What is smuggling?
Smuggling typically refers to the act of transporting some object into or out of a location in a way that is against the laws of that location. There are a number of different ways in which this action can occur, and many different products that are liable to be smuggled from one location to another. A great deal of this activity occurs in the form of objects that are illegal in a particular country or region being secretly brought into that area. Smuggling is also often done to surpass any taxes or legal conditions placed on the import or export of various items.

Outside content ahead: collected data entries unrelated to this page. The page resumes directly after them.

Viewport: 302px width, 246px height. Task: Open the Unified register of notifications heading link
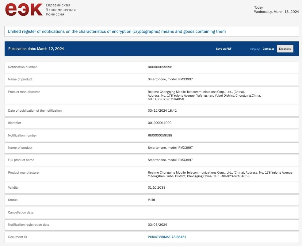(x=117, y=31)
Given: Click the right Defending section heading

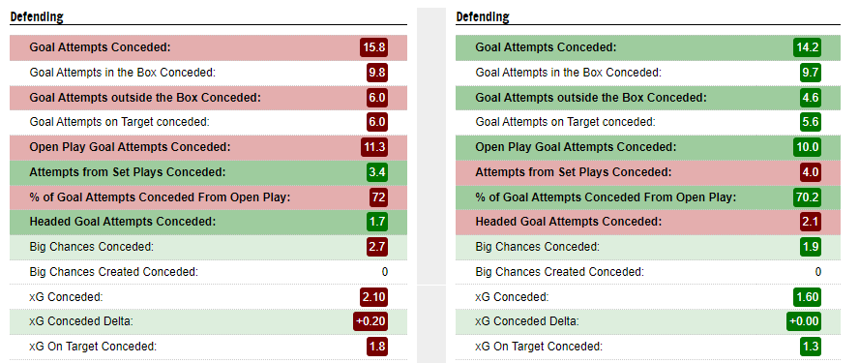Looking at the screenshot, I should point(482,17).
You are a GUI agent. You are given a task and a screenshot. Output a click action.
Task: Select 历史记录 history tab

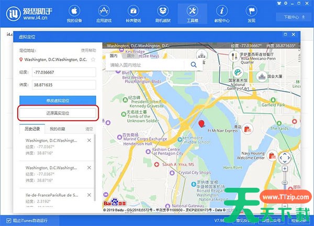click(x=32, y=128)
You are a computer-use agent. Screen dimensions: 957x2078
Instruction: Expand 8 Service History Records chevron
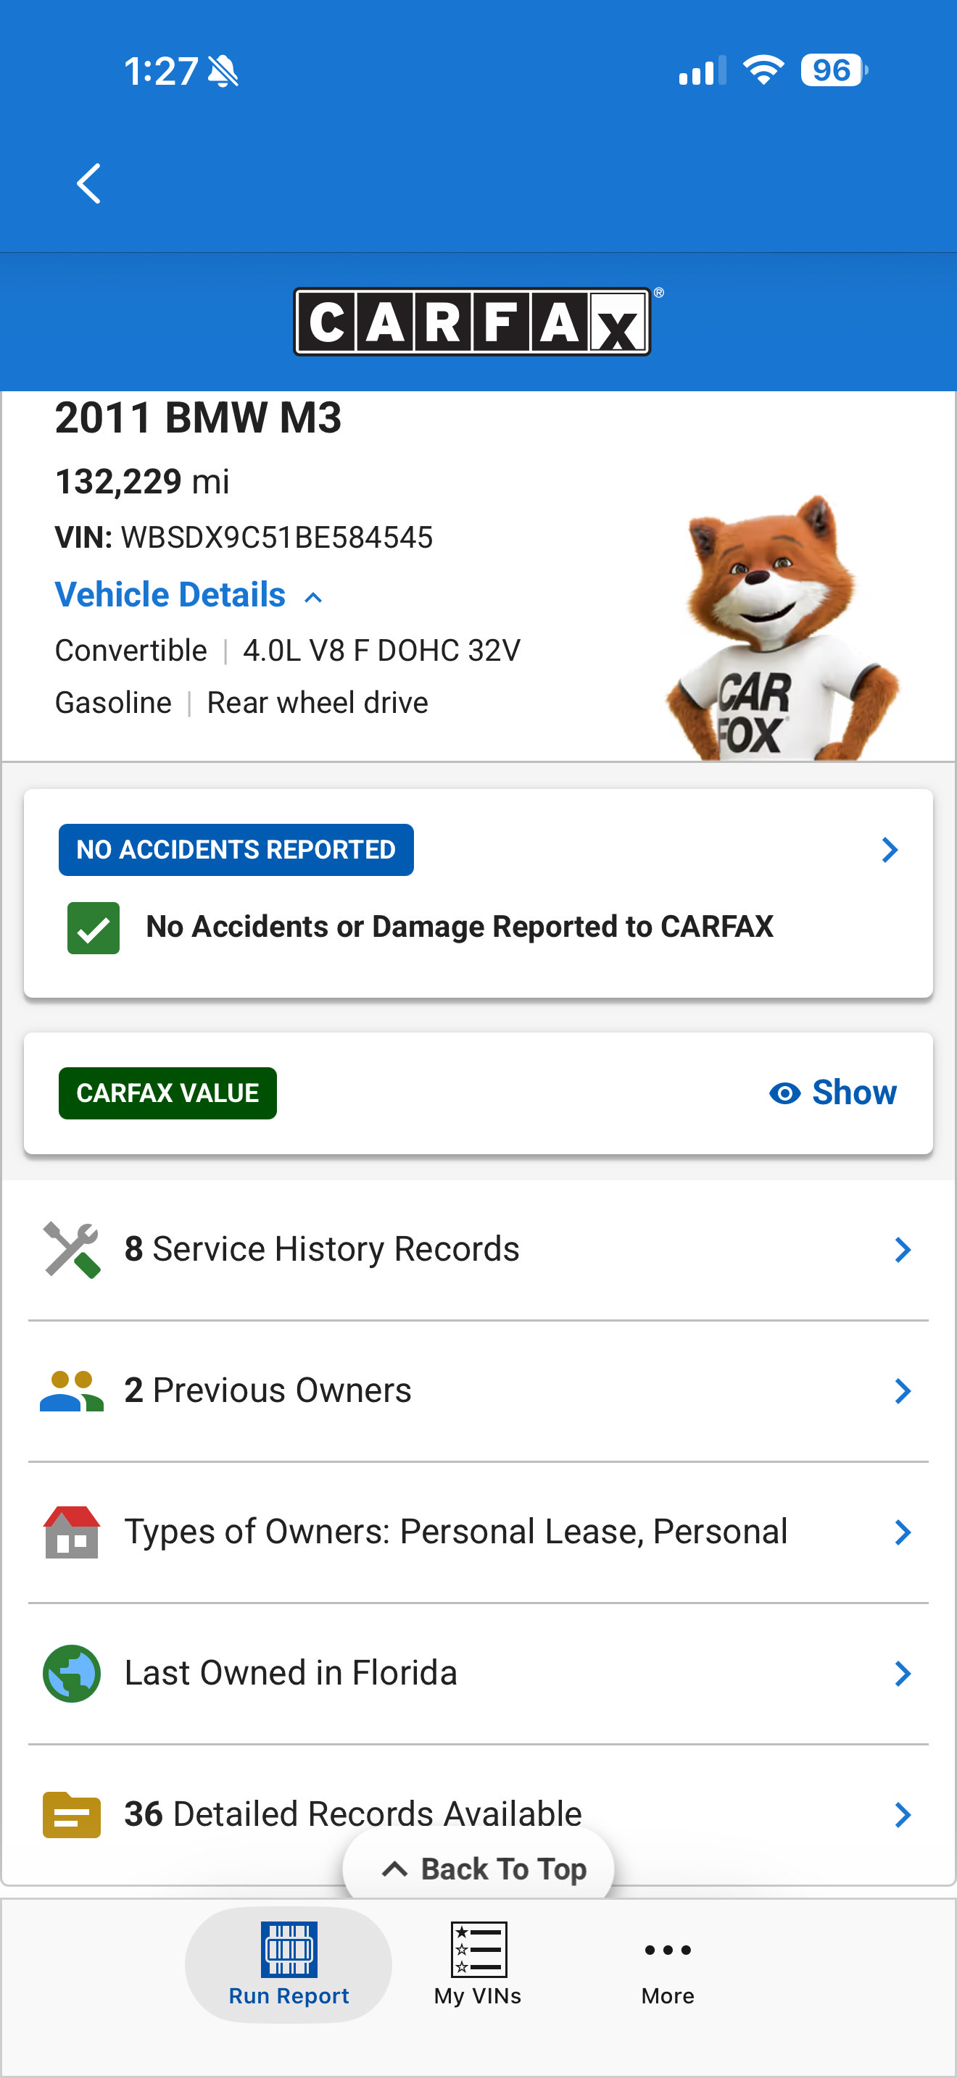click(903, 1250)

Smuggling may be counted among the oldest forms of deviance. Legislation on smuggling dates back to at least 14th-century England, when the Statute of Treasons of 1351 made it a crime to import counterfeit money. From then on, smuggling laws were gradually expanded to cover many other goods. Economic and political realities have historically influenced the control of smuggling. Free-market economists, such as Adam Smith, were against any form of state control on the burgeoning capitalist economy and approved of smugglers as rational free-market entrepreneurs. However, the legal reality was such that strict laws and harsh penalties were proclaimed against smugglers. Clearly betraying the strong economic motives of national states in seeking revenues, the typical punishment for smuggling was that the smuggled goods were liable to forfeiture and a fine was imposed on the smuggler. Also relevant from the historical viewpoint is that penalties were not only harsh, but also ineffective, as smuggling was practiced widely.